Aggregates a collection of inputs of type T into a single output value of type U. See https://www.sigops.org/s/conferences/sosp/2009/papers/yu-sosp09.pdf for more details about accumulator-based aggregation.

  • init – This is called once for each group to return the empty accumulator. For example, an empty accumulator for a sum would be 0.

  • merge – This may be called multiple times, each time to merge two accumulators into one.

  • accumulate_row – This is called once per row of the same group. This combines the accumulator and the row, returns the updated accumulator. Exactly one of accumulate_row and accumulate_block must be provided.

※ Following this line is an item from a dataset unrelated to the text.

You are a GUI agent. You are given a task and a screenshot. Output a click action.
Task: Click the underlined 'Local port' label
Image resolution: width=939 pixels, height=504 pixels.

  • accumulate_block – This is used to calculate the aggregation for a single block, and is vectorized alternative to accumulate_row. This will be given a base accumulator and the entire block, allowing for vectorized accumulation of the block. Exactly one of accumulate_row and accumulate_block must be provided.

  • finalize – This is called once to compute the final aggregation result from the fully merged accumulator.

  • name – The name of the aggregation. This will be used as the output column name in the case of Arrow dataset.